> _Problem_
Rewrite the records below, swapping "computer-use agent" for "GUI assistant" wherever it appears and changing nothing else.

Stored data:
# # # #

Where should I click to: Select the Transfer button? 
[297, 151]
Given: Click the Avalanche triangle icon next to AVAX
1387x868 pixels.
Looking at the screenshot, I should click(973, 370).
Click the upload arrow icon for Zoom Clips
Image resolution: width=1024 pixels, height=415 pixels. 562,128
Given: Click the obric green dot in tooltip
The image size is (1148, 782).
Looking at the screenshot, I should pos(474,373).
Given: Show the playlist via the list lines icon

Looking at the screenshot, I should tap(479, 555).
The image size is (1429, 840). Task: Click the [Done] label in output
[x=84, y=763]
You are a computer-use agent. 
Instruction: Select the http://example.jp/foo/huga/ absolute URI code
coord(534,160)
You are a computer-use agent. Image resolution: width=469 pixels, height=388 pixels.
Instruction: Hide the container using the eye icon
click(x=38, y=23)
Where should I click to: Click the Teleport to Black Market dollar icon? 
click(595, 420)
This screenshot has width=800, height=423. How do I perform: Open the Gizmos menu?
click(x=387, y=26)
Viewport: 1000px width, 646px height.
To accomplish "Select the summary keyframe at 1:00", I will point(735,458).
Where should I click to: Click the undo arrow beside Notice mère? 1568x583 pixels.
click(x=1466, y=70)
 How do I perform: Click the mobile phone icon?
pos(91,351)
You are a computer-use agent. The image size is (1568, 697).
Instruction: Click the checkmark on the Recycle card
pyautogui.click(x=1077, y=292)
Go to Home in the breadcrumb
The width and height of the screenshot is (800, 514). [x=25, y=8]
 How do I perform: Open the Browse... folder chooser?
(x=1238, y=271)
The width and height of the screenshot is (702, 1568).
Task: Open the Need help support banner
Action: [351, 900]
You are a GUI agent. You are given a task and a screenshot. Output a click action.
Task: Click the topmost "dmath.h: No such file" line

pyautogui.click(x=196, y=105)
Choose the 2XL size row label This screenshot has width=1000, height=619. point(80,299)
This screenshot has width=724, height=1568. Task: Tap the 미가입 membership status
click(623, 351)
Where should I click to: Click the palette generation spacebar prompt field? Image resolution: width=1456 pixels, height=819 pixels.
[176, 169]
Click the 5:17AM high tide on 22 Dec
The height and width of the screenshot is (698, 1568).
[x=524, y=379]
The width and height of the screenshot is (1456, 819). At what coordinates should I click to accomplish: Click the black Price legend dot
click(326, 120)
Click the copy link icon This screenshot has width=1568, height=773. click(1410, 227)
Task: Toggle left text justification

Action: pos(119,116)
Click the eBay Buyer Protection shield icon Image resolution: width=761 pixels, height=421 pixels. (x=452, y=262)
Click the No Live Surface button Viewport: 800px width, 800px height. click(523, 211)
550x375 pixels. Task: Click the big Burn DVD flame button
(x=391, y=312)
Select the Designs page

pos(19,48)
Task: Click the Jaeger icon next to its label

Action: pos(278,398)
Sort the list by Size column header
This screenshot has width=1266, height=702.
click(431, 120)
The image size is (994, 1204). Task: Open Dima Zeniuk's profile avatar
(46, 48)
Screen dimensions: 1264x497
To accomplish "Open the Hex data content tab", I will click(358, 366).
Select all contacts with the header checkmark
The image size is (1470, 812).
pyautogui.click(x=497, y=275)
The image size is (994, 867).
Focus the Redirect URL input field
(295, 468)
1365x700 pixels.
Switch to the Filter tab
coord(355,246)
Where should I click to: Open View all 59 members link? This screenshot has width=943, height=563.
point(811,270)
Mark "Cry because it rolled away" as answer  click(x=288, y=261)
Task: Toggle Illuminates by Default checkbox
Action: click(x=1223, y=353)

# # # #

> _Expected output_
Where should I click to: Select the Transfer button? 
[297, 151]
Given: Click the Avalanche triangle icon next to AVAX
1387x868 pixels.
Looking at the screenshot, I should click(973, 370).
Click the upload arrow icon for Zoom Clips
Image resolution: width=1024 pixels, height=415 pixels. 562,128
Given: Click the obric green dot in tooltip
The image size is (1148, 782).
Looking at the screenshot, I should pos(474,373).
Given: Show the playlist via the list lines icon

Looking at the screenshot, I should tap(479, 555).
The image size is (1429, 840). Task: Click the [Done] label in output
[x=84, y=763]
You are a GUI assistant. 
Instruction: Select the http://example.jp/foo/huga/ absolute URI code
coord(534,160)
You are a GUI assistant. Image resolution: width=469 pixels, height=388 pixels.
Instruction: Hide the container using the eye icon
click(x=38, y=23)
Where should I click to: Click the Teleport to Black Market dollar icon? 
click(595, 420)
This screenshot has width=800, height=423. How do I perform: Open the Gizmos menu?
click(x=387, y=26)
Viewport: 1000px width, 646px height.
To accomplish "Select the summary keyframe at 1:00", I will point(735,458).
Where should I click to: Click the undo arrow beside Notice mère? 1568x583 pixels.
click(x=1466, y=70)
 How do I perform: Click the mobile phone icon?
pos(91,351)
You are a GUI assistant. The image size is (1568, 697).
Instruction: Click the checkmark on the Recycle card
pyautogui.click(x=1077, y=292)
Go to Home in the breadcrumb
The width and height of the screenshot is (800, 514). [x=25, y=8]
 How do I perform: Open the Browse... folder chooser?
(x=1238, y=271)
The width and height of the screenshot is (702, 1568).
Task: Open the Need help support banner
Action: [351, 900]
You are a GUI agent. You are given a task and a screenshot. Output a click action.
Task: Click the topmost "dmath.h: No such file" line

pyautogui.click(x=196, y=105)
Choose the 2XL size row label This screenshot has width=1000, height=619. point(80,299)
This screenshot has width=724, height=1568. Task: Tap the 미가입 membership status
click(623, 351)
Where should I click to: Click the palette generation spacebar prompt field? Image resolution: width=1456 pixels, height=819 pixels.
[176, 169]
Click the 5:17AM high tide on 22 Dec
The height and width of the screenshot is (698, 1568).
[x=524, y=379]
The width and height of the screenshot is (1456, 819). At what coordinates should I click to accomplish: Click the black Price legend dot
click(326, 120)
Click the copy link icon This screenshot has width=1568, height=773. click(1410, 227)
Task: Toggle left text justification

Action: pos(119,116)
Click the eBay Buyer Protection shield icon Image resolution: width=761 pixels, height=421 pixels. (x=452, y=262)
Click the No Live Surface button Viewport: 800px width, 800px height. click(523, 211)
550x375 pixels. Task: Click the big Burn DVD flame button
(x=391, y=312)
Select the Designs page

pos(19,48)
Task: Click the Jaeger icon next to its label

Action: pos(278,398)
Sort the list by Size column header
This screenshot has width=1266, height=702.
click(431, 120)
The image size is (994, 1204). Task: Open Dima Zeniuk's profile avatar
(46, 48)
Screen dimensions: 1264x497
To accomplish "Open the Hex data content tab", I will click(358, 366).
Select all contacts with the header checkmark
The image size is (1470, 812).
pyautogui.click(x=497, y=275)
The image size is (994, 867).
Focus the Redirect URL input field
(295, 468)
1365x700 pixels.
Switch to the Filter tab
coord(355,246)
Where should I click to: Open View all 59 members link? This screenshot has width=943, height=563.
point(811,270)
Mark "Cry because it rolled away" as answer  click(x=288, y=261)
Task: Toggle Illuminates by Default checkbox
Action: click(x=1223, y=353)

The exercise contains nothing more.